Keempat, memberikan perhatian lebih kepada segenap pemangku kepentingan. Di fase transisi saat ini, bank tetap harus selalu bersama dengan segenap pemangku kepentingan nya ketika bersiap diri menuju era kenormalan baru. Kepentingan pemangku kepentingan harus menjadi perhatian utama supaya ketika transformasi korporasi maupun transformasi bisnis sedang dikerjakan dimasa pandemic COVID-19, segenap [emangku kepentingan mendukung dengan sepenuh dan setulus hati.
Kelima, meningkatkan efisiensi sekaligus mengoptimalkan biaya operasional. Ini sebuah narasi yang mudah diucapkan namun tidak mudah dikerjakan. Ditengah pandemic COVID-19, memberi pelajaran berharga bagi perbankan untuk meningkatkan efisiensi operasional. Pos-pos biaya yang bisa ditunda sebaiknya ditunda, terutama yang tidak esensial. Parallel dengan itu, optimalisasi biaya juga harus dilakukan. Setiap satu rupiah yang dibelanjakan harus menghasilkann tiga rupiah keuntungan riil bersih. Ini prinsip optimalisasi biaya. Efisiensi dan efektivitas biaya terlihat didalamnya.

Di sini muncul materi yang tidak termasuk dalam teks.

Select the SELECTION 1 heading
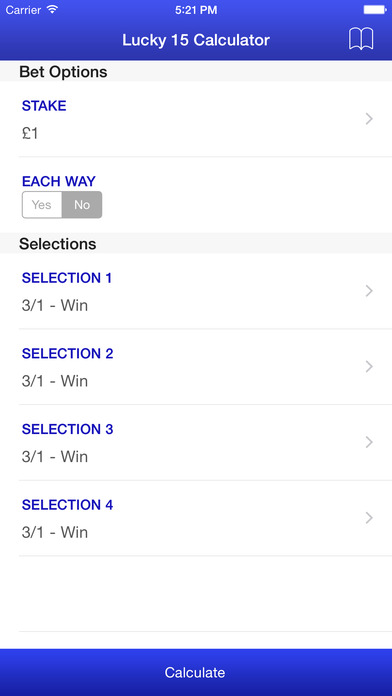 click(x=67, y=278)
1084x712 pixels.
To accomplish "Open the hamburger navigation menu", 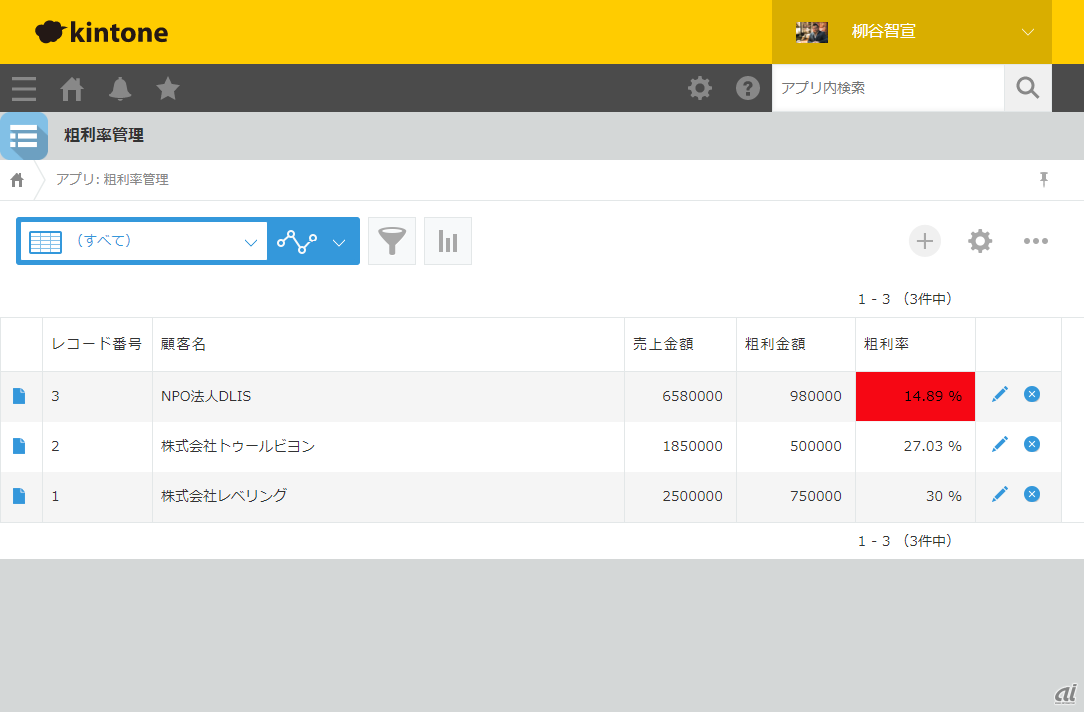I will pyautogui.click(x=24, y=89).
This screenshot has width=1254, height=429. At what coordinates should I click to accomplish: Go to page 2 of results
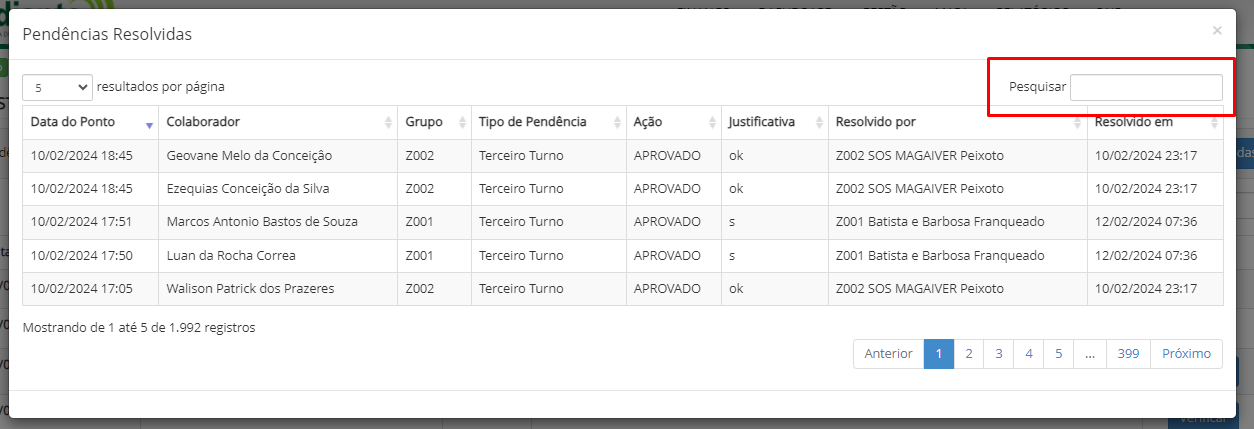[x=969, y=354]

Keenam, mengintensifkan penerapan system menejemen resiko. Ada guncangan besar terhadap perekonomian nasional disertai ketidakpastian yang cukup tinggi, penting bagi bank untuk meningkatkan system menejemen risiko bank secara lebih intensif. Pemetaan ulang dan reassessment sector-sektor ekonomi atau lapangan usaha yang terdampak pada pandemic COVID-19 pada level berat, mederat dan ringan menjadi pintu masuk untuk bank bisa memitigasi risiko kredit.
Pandemic COVID-19 telah menciptakan disrupsi yang belum pernah terjadi sebelumnya. Sejauh ini kebijakan responsive dan antisupatif yang dirilis oleh Negara-negara yang terpapar COVID-19 relatif generic. Yakni, mengoptimalkan bauran kebijakan fiskan dan moneter untuk menstimulasi kegiatan sector riil. Dalam program Pemulihan Ekonomi Nasional (PEN) berbiaya RP695,20 triliun, juga teralokasi untuk BUMN, perbankan, koperasi, dan UMKM.